Henry Joseph Greiner M.A. ’90 passed away peacefully on May 17, 2013. Henry was born on March 16, 1943, in Keota, Iowa, to Leonard and Mary (Woerdeman) Greiner. He always said, The two best things I ever did were to get ordained and to get married. He was ordained in 1968 in the Roman Catholic Diocese of Davenport and served as pastor in many parishes in the Diocese, ending up with one of the largest parishes of the Diocese, St Mary's in Iowa City. While attending Santa Clara University on a study leave he met Anne Blair M.A. ’90. In 1993, he left ordained ministry to marry Anne. They have lived in Palo Alto, Calif., for 20 years. He worked as the administrator of the El Retiro Jesuit Retreat House in Los Altos, Calif., until 1998. He then became a financial planner with Money Concepts International. In 2001, he began working part time for several of the mortuaries in the Palo Alto area. By request he would conduct funerals of those who did not belong to a congregation but wanted a religious service. Henry felt he was a blessed man and throughout his life he was pleased to share those blessings in many wonderful ways. Henry loved his grandchildren, travel, golf, fine wines, salmon fishing in Alaska, the Iowa Hawkeyes and sunsets on the beach. He is survived by his wife, Anne, stepsons, Christopher Blair (Manisha) and Andrew Blair (Robin) and his grandchildren, Anand, Sonali, Ewan and Mimi Blair. He is also survived by his brothers, Paul Greiner (Nadine) and Marlin Greiner his sisters, Jeanette Vittetoe, Veronica Menke (Paul) and Marlene Clerkin (Patrick) and 25 nieces and nephews. He was preceded in death by his parents sister-in-law, Bonnie Greiner brother-in-law, Alvin Vittetoe and godson, Douglas Vittetoe.
Jeffery W. Saunders MBA '91, Oct. 20, 2013. Formerly of Cupertino Jeff died at home in Seattle of a stroke. Loving husband of Kristin Matosian Saunders, formerly of Los Altos, and devoted father of Ginevra, 6; Roland, 4; Camilla, 2; and Daphne, 9 months. They were his focus and joy. Born Oct. 22, 1962, Jeff graduated from San Jose State University, earned an M.B.A. from Santa Clara University and was a mechanical engineer at Lockheed Martin for 25 years. He loved the outdoors, lived from the heart and gave generously of his kindness, optimism, patience and resilience. Also surviving are his parents, Bill and Lynne Saunders, of Surprise, AZ, formerly of Cupertino; sister and brother-in-law, Laura and Brian Ebert, and niece, Siera Ebert, of Reno, NV; and inlaws, Ken and Paula Matosian of Los Altos. His sister Michelle died in February.
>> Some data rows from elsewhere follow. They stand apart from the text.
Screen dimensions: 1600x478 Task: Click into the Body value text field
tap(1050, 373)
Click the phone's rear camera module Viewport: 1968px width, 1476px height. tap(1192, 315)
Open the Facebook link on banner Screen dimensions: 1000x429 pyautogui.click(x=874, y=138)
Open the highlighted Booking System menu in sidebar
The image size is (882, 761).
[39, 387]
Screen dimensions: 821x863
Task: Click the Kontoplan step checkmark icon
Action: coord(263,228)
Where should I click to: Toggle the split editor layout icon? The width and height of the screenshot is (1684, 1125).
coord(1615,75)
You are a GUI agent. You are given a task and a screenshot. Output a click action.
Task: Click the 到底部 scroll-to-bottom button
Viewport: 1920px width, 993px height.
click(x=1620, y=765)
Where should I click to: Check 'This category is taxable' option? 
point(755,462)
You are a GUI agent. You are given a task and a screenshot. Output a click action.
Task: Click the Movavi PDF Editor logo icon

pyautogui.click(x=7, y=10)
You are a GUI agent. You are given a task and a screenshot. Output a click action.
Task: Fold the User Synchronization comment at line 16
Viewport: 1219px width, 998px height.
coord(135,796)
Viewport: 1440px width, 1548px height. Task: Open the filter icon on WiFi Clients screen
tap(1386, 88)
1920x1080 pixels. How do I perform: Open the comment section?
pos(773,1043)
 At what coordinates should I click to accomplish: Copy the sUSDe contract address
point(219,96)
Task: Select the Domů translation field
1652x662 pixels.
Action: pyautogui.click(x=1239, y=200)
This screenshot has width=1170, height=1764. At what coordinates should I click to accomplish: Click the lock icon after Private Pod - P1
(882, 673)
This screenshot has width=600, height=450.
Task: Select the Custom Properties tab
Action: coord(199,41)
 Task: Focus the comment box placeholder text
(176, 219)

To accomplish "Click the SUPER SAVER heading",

Andrew John Solomon ’91 passed away quietly on Dec. 5, 2012, following a prolonged battle with brain cancer. Andy was a longtime pillar of the Fresno community having grown up in Fresno where he attended Bullard High School and went on to Santa Clara University, where he was their first baseman all four years. Following college, Andy returned to Fresno to complete a 25 year career in commercial real estate, during which he made innumerable friends, supported community improvements, and was admired and respected by everyone who came in contact with him. Andy, together with his family, fought against his illness for over five years. Andy's incredible strength and will to live resulted in him becoming one of the longest living survivors of full brain radiation treatment. We may all take some solace in the fact that Andy's participation in numerous experimental cancer treatment programs may help to improve the chances for future patients to possibly survive this now incurable disease. During this time he also felt a strong calling to reach out to others in hope of helping them face their own personal challenges. Andy's great love of baseball continued to the very end and was exceeded only by his love for his family and Faith in God. The family would like to thank the staff for the great dedication and care Andy received at both the University of California San Francisco, the Helen Diller Family Cancer Center; and Hinds Hospice. He leaves behind a loving wife Monique; and his two devoted daughters, Meg and Tess. In addition to the young family he leaves behind, there is an extended and devoted family that will continue to morn his loss. He also leaves behind his mother and father, Lew and Linda Solomon, of Fresno; his three siblings, Jeff Solomon '84 and his wife Carolyn of Tualatin, Or., Jim Solomon and his wife Melissa of Fresno, Susie Jones and her husband Tom of Sacramento; and numerous aunts; uncles; cousins; nephews and nieces.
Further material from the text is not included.